* _PROBLEM_: Please copy exactly the line containing "Task: Open the settings gears icon" and every line after it, through the last line of the records below, leaving out all pictures.

++++ DATA EXCERPTS ++++

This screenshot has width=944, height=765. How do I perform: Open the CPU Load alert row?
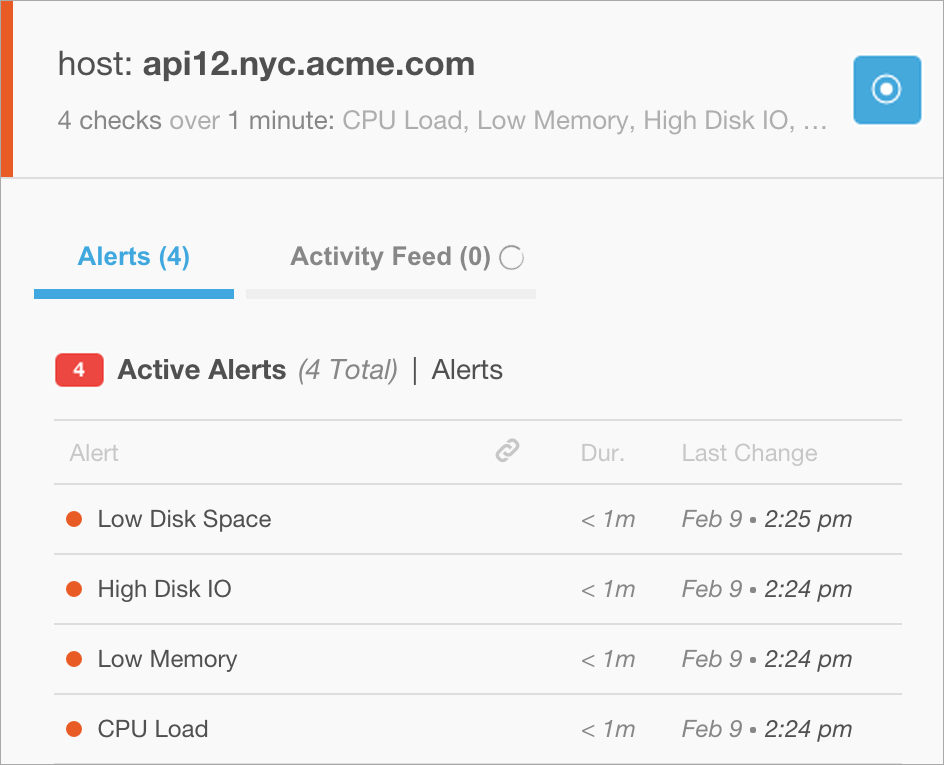[x=153, y=729]
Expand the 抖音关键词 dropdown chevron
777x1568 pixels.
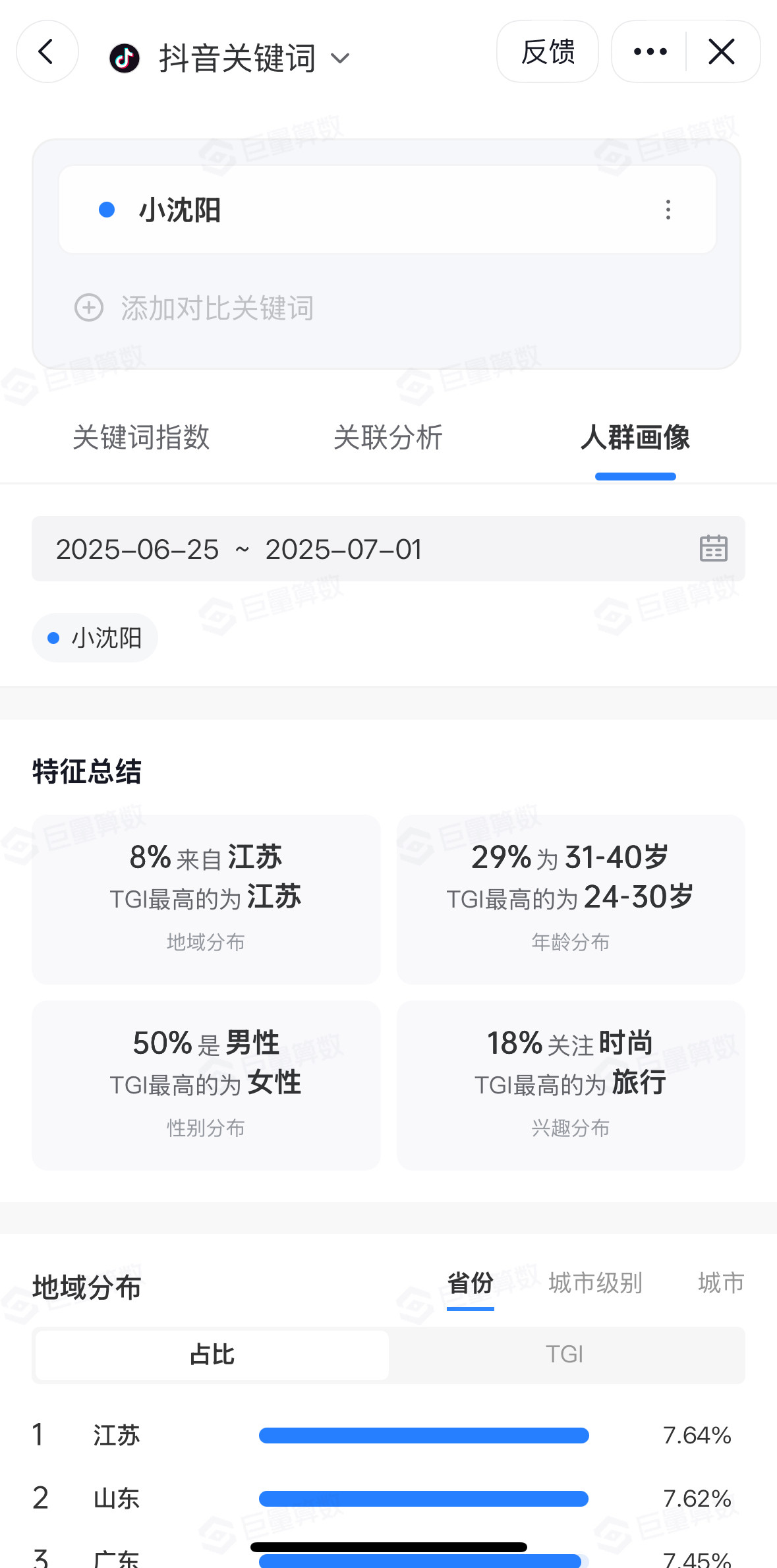340,59
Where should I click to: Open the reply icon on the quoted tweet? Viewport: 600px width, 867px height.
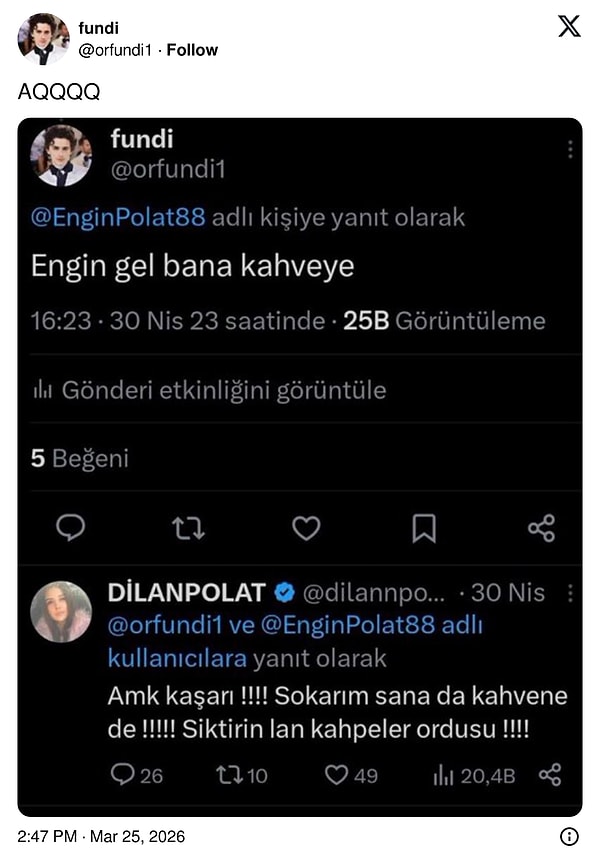[70, 528]
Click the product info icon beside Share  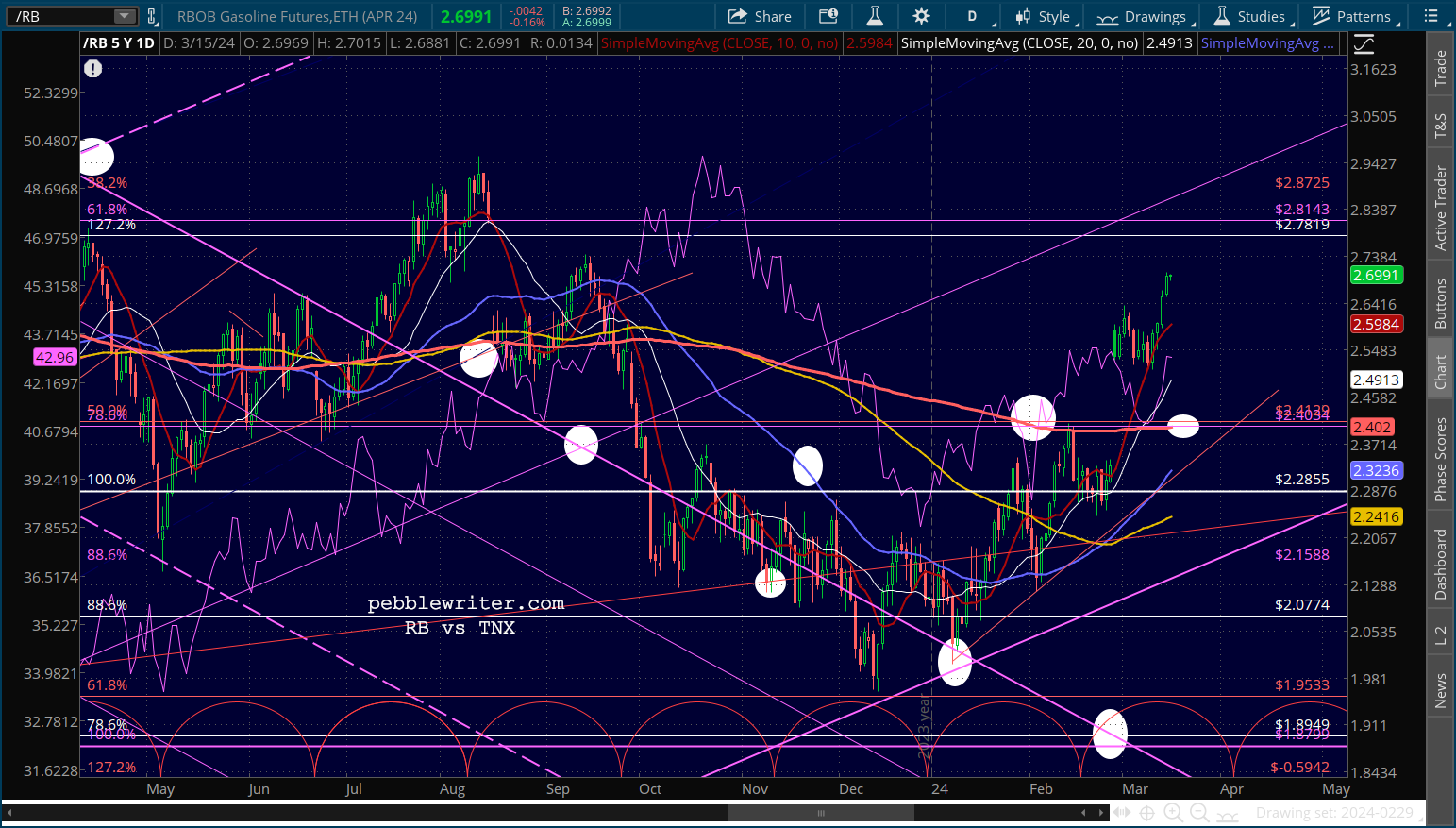(828, 16)
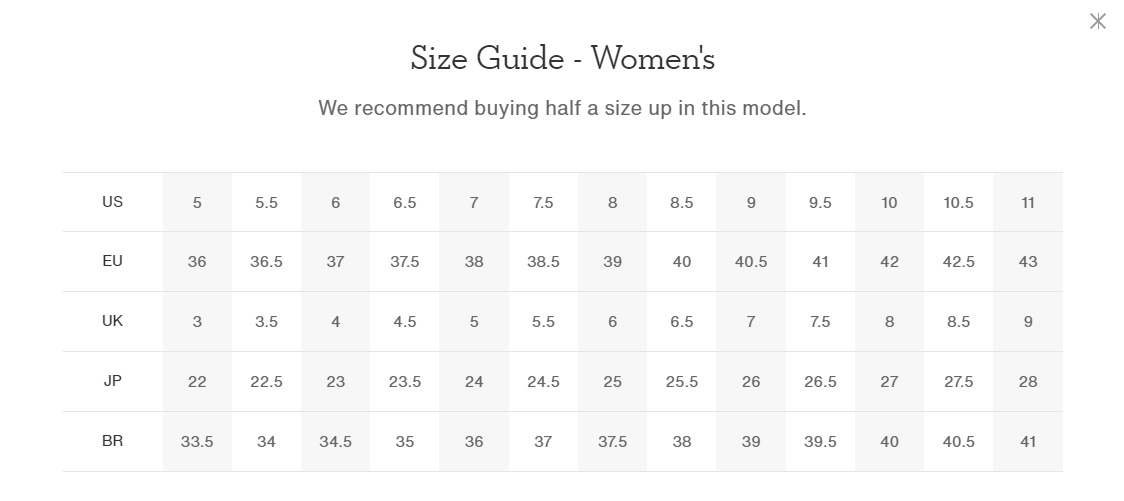Click the EU row label

click(x=113, y=261)
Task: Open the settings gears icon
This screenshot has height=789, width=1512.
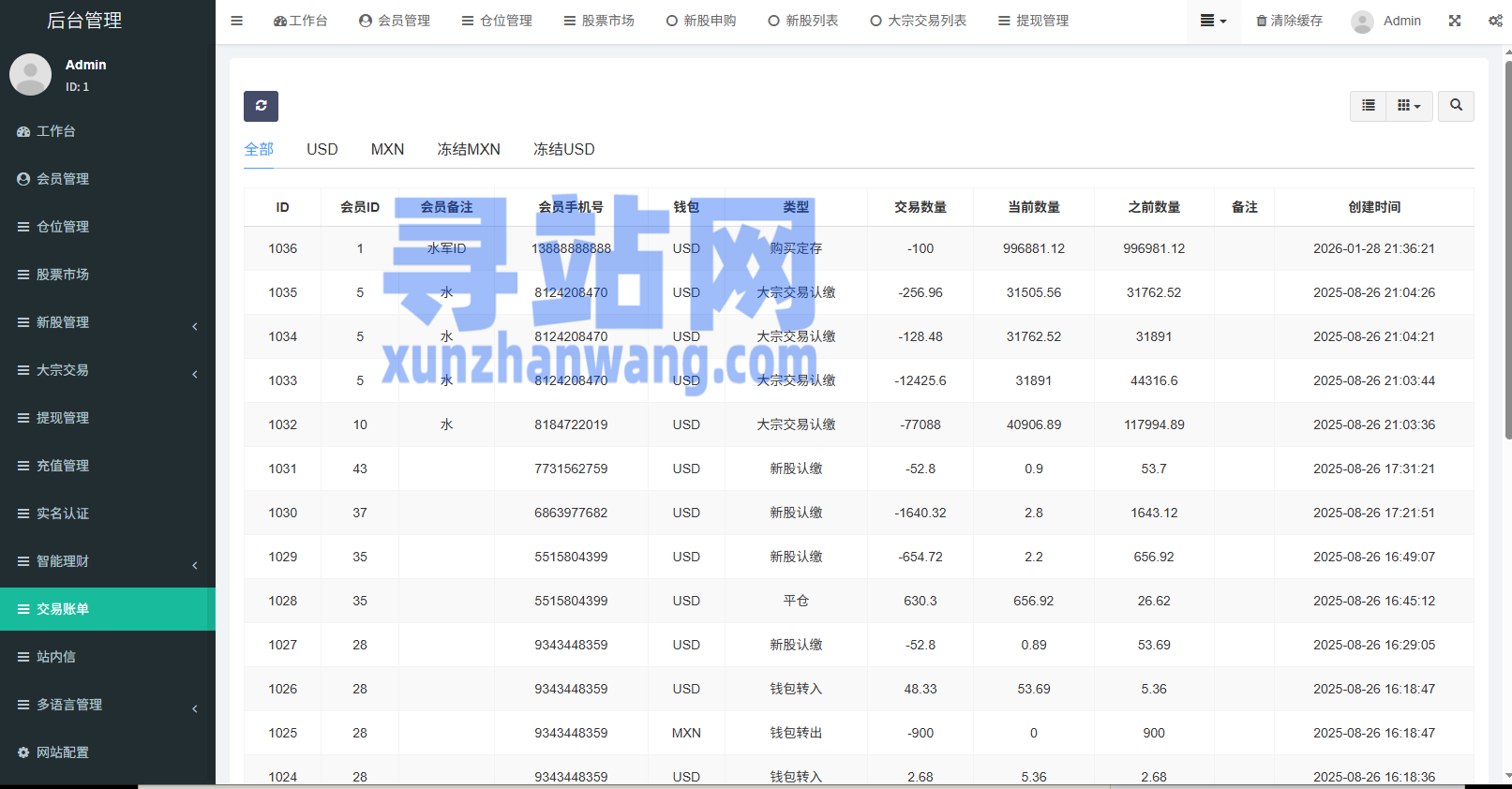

++++

* _ANSWER_:
Task: Open the settings gears icon
This screenshot has height=789, width=1512.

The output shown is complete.